Sur le plan de la méthode on doit assumer le fait  que  des  modèles dont les hypothèses sont constantes dans le temps perdent   de leur   faculté d’explication pendant certaines phases de conjoncture. L’approche par la boîte à outils des théories s’avère  donc plus souple.

 

Cette  vision de l’entreprise  en récession débouche sur des perspectives plutôt  pessimistes. A fin  2012, l’avenir de  long terme  n’est guerre plus encourageant et l’on ne voit pas encore  la naissance d’un  nouveau monde. Pas de grandes perspectives  de croissance et de  développement comme l’histoire en a connues avec la machine à vapeur, le train, l’électricité, les reconstructions d’après guerre et autres trente glorieuses. Les optimistes  imaginent  le nouveau monde dans les nanotechnologies, la biotechnologie et la protection de l’environnement. Reste à  en évaluer, l’importance en termes de revenu, de  délais  et  la manière avec laquelle des besoins collectifs  pourront être transformés en demande privée. D’ailleurs ceux qui  prônent l’ardente obligation de l’innovation se gardent bien de répondre à ces questions.

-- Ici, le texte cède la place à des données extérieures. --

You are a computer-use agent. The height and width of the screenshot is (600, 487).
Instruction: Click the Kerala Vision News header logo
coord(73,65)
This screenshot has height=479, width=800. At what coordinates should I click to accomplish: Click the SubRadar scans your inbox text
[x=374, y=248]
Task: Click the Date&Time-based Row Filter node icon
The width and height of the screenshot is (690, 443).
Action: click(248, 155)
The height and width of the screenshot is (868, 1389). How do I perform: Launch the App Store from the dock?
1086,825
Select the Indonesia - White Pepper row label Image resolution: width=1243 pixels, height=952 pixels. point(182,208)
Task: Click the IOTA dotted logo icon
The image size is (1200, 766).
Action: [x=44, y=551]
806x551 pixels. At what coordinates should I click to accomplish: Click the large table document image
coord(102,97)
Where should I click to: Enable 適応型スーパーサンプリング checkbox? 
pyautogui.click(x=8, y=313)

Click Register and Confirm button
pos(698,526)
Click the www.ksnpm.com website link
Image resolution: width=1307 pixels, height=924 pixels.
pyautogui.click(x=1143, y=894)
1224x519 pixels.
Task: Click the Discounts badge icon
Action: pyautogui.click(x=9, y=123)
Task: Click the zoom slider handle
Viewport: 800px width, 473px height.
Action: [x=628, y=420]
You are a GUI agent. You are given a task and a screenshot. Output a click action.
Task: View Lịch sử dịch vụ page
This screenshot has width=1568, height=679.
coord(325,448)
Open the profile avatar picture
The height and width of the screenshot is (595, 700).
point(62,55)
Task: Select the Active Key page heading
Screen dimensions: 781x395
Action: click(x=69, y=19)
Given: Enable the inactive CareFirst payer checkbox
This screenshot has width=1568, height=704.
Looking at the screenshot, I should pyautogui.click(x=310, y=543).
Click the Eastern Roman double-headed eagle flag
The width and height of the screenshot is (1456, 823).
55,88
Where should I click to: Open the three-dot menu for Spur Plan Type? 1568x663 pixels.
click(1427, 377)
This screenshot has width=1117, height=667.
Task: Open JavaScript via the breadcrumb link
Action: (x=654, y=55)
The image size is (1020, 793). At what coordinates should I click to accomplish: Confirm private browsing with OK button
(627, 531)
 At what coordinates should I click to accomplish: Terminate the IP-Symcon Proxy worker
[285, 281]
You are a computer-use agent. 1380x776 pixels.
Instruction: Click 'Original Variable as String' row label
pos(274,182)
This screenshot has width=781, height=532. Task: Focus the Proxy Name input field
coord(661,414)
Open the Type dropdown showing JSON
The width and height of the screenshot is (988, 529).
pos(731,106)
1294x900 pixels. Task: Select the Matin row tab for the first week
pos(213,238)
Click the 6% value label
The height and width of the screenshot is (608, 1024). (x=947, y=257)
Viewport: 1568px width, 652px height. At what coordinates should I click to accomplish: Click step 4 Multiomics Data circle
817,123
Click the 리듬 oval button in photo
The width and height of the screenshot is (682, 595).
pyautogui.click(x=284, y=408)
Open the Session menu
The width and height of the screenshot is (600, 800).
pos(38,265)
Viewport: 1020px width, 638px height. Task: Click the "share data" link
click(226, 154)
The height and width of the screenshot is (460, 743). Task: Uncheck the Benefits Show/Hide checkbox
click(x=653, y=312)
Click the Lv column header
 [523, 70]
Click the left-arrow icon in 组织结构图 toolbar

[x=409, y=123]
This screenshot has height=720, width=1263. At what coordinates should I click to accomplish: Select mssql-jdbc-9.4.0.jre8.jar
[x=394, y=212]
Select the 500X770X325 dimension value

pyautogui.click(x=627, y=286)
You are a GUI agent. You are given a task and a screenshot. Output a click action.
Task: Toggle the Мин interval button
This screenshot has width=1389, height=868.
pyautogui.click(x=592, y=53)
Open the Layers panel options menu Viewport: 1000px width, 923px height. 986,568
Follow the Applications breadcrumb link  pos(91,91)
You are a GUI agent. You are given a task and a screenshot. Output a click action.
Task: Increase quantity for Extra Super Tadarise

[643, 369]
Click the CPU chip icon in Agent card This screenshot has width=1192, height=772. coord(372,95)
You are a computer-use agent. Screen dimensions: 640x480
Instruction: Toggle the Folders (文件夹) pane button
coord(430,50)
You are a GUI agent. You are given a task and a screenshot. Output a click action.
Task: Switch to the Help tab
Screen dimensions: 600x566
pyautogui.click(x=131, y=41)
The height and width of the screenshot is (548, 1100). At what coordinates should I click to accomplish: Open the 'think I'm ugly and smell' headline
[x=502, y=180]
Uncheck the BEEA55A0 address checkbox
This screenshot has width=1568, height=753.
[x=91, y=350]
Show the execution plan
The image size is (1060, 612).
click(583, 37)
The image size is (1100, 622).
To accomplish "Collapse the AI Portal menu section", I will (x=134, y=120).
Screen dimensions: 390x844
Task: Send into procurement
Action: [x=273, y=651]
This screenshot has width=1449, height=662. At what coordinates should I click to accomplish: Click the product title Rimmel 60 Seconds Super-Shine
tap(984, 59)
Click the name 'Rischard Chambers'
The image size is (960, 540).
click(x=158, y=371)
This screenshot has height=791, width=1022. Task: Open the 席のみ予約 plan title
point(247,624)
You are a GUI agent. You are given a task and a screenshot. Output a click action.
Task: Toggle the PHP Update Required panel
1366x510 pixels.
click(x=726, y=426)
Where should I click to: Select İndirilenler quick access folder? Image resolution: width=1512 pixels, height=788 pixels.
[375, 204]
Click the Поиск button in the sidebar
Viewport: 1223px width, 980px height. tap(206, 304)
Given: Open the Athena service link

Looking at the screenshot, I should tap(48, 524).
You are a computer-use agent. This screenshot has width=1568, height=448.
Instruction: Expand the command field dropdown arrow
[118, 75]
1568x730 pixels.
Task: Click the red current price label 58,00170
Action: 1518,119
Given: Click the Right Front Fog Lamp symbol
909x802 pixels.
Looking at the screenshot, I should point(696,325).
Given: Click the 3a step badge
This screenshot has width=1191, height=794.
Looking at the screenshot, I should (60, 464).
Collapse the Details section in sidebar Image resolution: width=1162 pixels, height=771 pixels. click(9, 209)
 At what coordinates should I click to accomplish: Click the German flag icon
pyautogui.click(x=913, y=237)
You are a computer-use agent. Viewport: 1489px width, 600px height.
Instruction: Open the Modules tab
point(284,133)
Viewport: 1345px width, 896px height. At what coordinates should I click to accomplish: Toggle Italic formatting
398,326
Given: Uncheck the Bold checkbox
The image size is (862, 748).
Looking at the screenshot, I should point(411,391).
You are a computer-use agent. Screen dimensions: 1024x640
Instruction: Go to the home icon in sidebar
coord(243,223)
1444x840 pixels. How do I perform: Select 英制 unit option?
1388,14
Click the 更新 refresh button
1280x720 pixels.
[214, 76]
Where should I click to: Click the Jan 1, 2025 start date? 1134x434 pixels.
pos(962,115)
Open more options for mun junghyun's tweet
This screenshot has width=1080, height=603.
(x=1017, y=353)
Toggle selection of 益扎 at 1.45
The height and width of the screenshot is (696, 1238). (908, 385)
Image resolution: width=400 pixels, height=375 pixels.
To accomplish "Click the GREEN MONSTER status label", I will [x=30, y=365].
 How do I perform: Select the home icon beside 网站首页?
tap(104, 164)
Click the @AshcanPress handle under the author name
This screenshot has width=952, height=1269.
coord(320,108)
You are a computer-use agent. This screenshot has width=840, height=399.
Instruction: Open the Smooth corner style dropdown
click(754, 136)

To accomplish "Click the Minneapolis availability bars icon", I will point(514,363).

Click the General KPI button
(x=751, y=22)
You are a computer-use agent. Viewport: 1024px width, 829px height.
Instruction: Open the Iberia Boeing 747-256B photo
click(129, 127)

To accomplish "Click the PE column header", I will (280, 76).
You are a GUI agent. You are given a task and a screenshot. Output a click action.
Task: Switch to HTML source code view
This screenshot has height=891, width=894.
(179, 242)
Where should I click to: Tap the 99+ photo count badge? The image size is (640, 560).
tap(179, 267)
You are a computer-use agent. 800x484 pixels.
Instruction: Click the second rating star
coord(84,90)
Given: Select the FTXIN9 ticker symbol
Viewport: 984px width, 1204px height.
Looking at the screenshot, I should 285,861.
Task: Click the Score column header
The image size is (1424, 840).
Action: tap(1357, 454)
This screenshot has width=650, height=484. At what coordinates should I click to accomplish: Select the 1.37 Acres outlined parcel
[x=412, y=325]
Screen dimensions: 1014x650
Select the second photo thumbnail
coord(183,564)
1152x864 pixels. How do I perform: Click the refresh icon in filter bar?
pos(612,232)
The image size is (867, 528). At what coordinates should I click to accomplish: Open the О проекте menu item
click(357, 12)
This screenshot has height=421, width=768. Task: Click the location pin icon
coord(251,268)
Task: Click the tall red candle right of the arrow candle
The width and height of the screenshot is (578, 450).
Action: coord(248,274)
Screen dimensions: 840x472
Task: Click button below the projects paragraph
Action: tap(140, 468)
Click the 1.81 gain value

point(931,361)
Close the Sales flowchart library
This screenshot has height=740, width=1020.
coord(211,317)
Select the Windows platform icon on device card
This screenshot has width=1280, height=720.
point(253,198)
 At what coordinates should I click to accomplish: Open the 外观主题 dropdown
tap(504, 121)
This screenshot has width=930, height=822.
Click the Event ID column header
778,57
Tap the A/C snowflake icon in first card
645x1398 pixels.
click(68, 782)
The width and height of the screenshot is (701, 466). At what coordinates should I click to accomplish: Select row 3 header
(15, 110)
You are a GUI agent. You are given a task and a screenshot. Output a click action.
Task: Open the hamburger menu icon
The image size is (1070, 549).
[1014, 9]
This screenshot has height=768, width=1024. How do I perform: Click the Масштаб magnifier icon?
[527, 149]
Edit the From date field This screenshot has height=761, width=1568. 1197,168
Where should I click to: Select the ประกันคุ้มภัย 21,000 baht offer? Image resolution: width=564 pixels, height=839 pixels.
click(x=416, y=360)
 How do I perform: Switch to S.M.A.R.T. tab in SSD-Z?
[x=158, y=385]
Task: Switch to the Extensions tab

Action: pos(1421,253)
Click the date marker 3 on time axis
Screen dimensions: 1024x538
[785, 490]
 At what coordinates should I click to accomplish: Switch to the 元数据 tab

Et si le nouveau monde n’est pas au rendez-vous il faut alors  envisager que nos économies repartent  dans la même configuration  de structure de consommation et de production avec des politiques économiques  difficiles à mettre en œuvre en raison  des contraintes budgétaires et des  objectifs de compétitivité. Keynésiennes ou néoclassiques. Ces politiques économiques    recherchent  la  quadrature du cercle. Comme pour un  convalescent, tout se passe comme si,   les effets attendus du médicament étaient totalement  compensés par ses  effets  indésirables.

La bonne attitude  à adoptée serait alors celle de la patience, de la protection de l’entreprise et de l’écoute fine et réactive de tout ce qui change.